Malheureusement, il n’y a pas de certitudes en médecine. Nous savons simplement que des populations entières, qui vivent selon un mode « anticancer » ont de sept à soixante fois moins de risques de développer un cancer que nous en Occident. On sait aussi que lorsqu’ils en développent un, leur risque d’en mourir est beaucoup plus faible. Ce sont ces atouts qu’il faut mettre de notre côté.

Dans ce livre, vous parlez pour la première fois de votre cancer. Pensez-vous que cette maladie a été une « chance » pour vous ?

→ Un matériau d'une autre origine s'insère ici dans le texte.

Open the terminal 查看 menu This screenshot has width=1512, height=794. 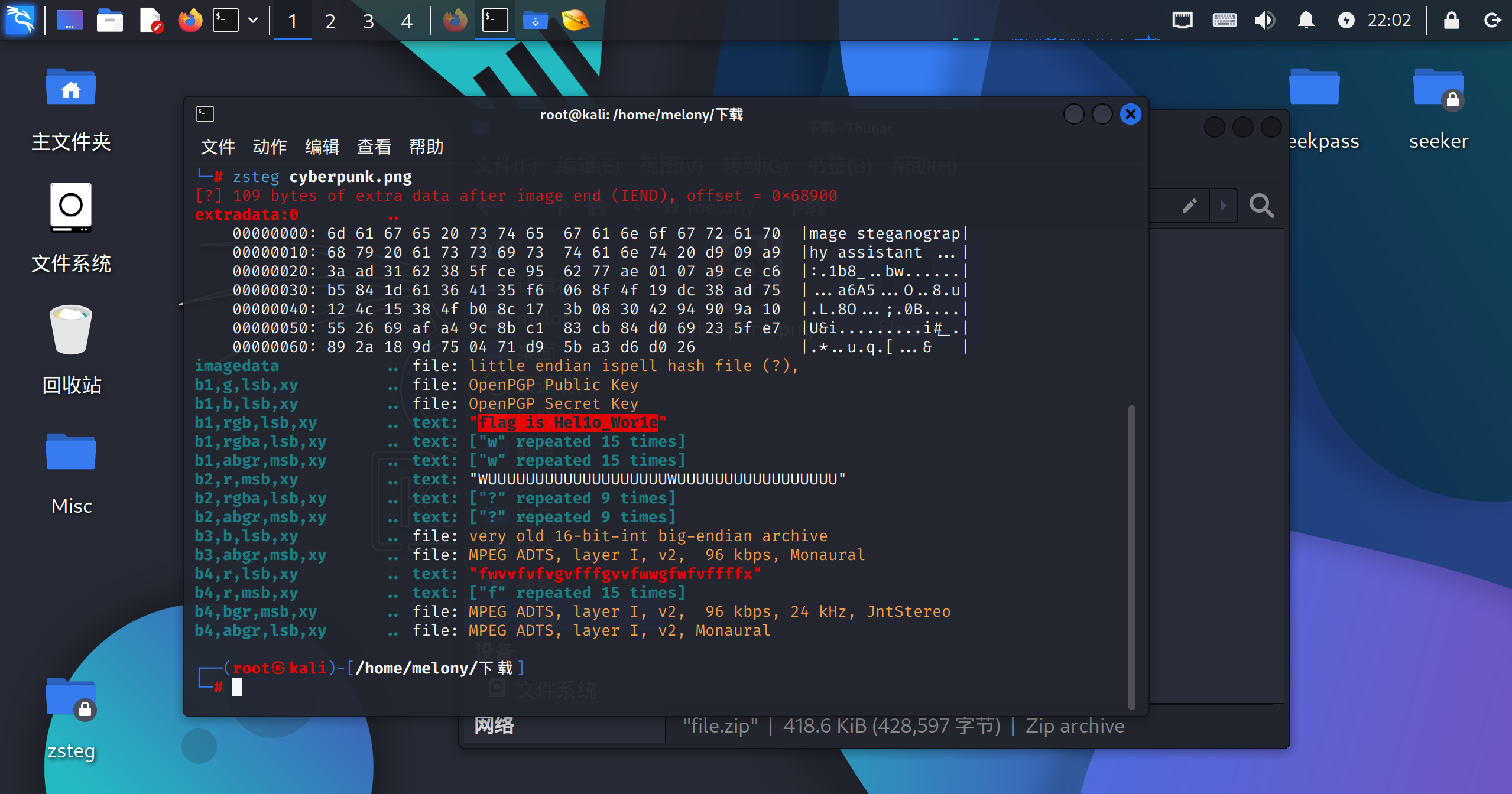374,147
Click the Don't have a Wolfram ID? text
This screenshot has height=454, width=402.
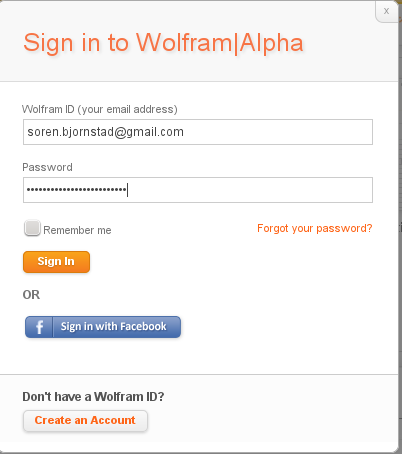[93, 397]

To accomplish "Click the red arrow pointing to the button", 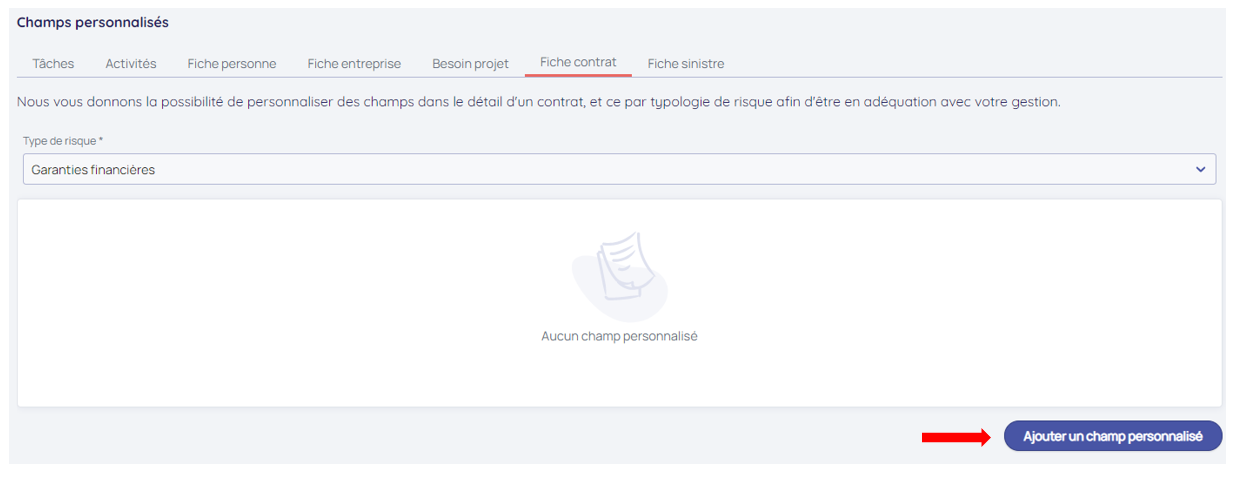I will pyautogui.click(x=955, y=437).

C’est compliqué de dire cela parce que je ne le souhaite à personne. Mon rêve serait que les gens puissent saisir les leçons de mon expérience sans avoir besoin d’affronter le cancer. Mais d’une certaine façon, bien sûr, ce cancer a été une chance pour moi. Aujourd’hui, ce n’est plus pour lutter contre une éventuelle récidive de ma maladie que j’applique ce mode de vie. Je l’applique parce qu’il m’apporte de la joie, de l’énergie, de la sérénité.

Vivre « anticancer », c’est vivre pleinement, dans la lumière. Je vis ma vie, je suis heureux, j’ai le sentiment d’être utile. J’ai compris, grâce à la maladie, qu’elle s’arrêtera un jour. Mais ce n’est pas très grave si elle a été heureuse et si j’ai su lui donner du sens.